How to Build a Persistent Memory System for Claude and LLM Agents

Mar 21, 2026

I kept losing context. Every new Claude session started fresh, forgetting everything we discussed yesterday. Project details, preferences, decisions made—all gone. After weeks of re-explaining my work context, I decided to build a proper memory system.

The Problem with LLM Memory

Large language models have no persistent memory. Once a session ends, the context vanishes. This becomes a real problem when you’re using Claude or ChatGPT as a daily assistant.

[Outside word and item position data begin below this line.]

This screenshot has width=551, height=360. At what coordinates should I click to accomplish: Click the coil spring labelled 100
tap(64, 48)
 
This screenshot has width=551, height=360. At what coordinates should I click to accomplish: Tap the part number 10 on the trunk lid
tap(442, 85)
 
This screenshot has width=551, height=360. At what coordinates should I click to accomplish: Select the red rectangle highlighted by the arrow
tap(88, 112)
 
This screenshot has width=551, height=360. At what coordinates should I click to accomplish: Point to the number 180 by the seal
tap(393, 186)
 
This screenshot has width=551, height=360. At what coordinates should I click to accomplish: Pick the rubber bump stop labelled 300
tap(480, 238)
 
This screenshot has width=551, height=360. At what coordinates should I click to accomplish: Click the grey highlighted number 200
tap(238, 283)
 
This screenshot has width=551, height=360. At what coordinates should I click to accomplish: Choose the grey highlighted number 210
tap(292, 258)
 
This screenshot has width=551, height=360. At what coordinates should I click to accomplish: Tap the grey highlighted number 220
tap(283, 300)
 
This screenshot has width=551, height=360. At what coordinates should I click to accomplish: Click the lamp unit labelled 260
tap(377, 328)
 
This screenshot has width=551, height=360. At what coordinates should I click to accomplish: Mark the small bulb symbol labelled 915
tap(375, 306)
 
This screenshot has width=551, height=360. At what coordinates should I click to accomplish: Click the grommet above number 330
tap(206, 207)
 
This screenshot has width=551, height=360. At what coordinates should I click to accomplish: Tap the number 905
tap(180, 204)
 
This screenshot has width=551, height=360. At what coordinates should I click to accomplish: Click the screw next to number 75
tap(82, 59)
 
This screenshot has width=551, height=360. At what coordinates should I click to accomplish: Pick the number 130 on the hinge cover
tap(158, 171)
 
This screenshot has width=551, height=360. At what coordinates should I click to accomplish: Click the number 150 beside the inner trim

I tried several approaches:

Copy-pasting old conversations — Too messy, token limit exceeded quickly
Keeping a running notes file — Grew to 50K+ tokens, still unorganized
Manual summarization — Time-consuming, I kept forgetting to do it

What I needed was an automated system that:

Remembers important information across sessions
Doesn’t blow up the token budget
Recalls relevant memories when needed
Requires minimal manual maintenance

The Solution: A Compaction Tree

After experimenting, I settled on a hierarchical “compaction tree” architecture. The idea is simple: organize memories into levels of increasing compression, where each level summarizes the one below it.

ROOT.md (~3K tokens)
    |
    +-- monthly/ (key themes, major decisions)
    |       |
    |       +-- weekly/ (aggregated highlights)
    |               |
    |               +-- daily/ (summarized sessions)
    |                       |
    |                       +-- raw/ (full transcripts)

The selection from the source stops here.